_Source data_
_ _ _ _ _
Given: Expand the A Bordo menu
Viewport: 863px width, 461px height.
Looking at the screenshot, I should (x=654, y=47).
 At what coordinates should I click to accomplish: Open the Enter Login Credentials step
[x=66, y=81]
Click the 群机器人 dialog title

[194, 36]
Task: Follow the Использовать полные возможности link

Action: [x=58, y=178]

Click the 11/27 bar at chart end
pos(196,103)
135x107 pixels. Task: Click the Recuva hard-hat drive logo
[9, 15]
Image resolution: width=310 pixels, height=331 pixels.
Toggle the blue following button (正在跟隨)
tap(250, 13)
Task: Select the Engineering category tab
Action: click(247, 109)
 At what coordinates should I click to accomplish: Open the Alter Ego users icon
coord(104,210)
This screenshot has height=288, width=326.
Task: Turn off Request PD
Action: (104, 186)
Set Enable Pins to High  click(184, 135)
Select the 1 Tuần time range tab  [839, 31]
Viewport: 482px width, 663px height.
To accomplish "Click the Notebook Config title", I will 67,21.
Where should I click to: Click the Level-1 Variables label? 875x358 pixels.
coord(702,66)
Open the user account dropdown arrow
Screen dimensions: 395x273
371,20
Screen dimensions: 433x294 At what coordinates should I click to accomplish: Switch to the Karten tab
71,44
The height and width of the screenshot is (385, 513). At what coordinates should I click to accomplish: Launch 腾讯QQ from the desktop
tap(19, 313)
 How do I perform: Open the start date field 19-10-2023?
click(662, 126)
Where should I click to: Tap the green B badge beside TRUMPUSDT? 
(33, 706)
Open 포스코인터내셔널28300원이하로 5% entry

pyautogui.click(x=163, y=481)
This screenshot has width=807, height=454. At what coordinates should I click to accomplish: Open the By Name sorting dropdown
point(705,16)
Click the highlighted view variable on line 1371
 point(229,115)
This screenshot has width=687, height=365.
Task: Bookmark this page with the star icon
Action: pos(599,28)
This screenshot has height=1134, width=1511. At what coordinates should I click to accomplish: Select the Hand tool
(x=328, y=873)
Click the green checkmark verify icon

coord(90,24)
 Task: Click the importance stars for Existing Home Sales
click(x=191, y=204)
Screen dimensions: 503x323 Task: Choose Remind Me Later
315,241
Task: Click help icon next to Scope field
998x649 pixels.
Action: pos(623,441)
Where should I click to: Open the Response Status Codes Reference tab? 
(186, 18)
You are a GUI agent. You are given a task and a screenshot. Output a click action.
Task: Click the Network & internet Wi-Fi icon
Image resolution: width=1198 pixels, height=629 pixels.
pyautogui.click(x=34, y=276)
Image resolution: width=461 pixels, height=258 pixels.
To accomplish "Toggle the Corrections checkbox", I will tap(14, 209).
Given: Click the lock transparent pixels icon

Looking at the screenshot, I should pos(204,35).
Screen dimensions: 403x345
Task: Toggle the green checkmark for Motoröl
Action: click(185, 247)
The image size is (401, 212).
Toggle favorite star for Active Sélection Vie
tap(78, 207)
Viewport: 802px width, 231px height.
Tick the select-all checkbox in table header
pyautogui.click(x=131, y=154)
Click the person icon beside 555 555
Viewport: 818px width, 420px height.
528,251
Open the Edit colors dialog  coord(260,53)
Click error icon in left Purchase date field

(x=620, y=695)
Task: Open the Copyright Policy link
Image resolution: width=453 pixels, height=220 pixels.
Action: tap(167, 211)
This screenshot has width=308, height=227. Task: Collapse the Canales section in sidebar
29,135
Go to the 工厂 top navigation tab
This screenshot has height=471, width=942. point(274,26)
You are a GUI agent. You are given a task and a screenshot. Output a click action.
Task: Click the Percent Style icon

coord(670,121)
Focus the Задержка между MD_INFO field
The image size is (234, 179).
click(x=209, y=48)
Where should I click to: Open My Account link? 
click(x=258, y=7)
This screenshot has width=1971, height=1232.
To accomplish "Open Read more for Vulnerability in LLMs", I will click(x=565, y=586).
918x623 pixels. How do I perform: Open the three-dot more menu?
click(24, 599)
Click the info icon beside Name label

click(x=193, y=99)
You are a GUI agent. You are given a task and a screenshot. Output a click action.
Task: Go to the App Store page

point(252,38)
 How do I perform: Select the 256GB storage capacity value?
_ _ _ _ _
Begin with the first line of the records and reproduce each line as is, ending with the line that holds "Viewport: 482px width, 663px height.".

_Response_
Given: Expand the A Bordo menu
Viewport: 863px width, 461px height.
Looking at the screenshot, I should (x=654, y=47).
 At what coordinates should I click to accomplish: Open the Enter Login Credentials step
[x=66, y=81]
Click the 群机器人 dialog title

[194, 36]
Task: Follow the Использовать полные возможности link

Action: [x=58, y=178]

Click the 11/27 bar at chart end
pos(196,103)
135x107 pixels. Task: Click the Recuva hard-hat drive logo
[9, 15]
Image resolution: width=310 pixels, height=331 pixels.
Toggle the blue following button (正在跟隨)
tap(250, 13)
Task: Select the Engineering category tab
Action: click(247, 109)
 At what coordinates should I click to accomplish: Open the Alter Ego users icon
coord(104,210)
This screenshot has height=288, width=326.
Task: Turn off Request PD
Action: (104, 186)
Set Enable Pins to High  click(184, 135)
Select the 1 Tuần time range tab  [839, 31]
Viewport: 482px width, 663px height.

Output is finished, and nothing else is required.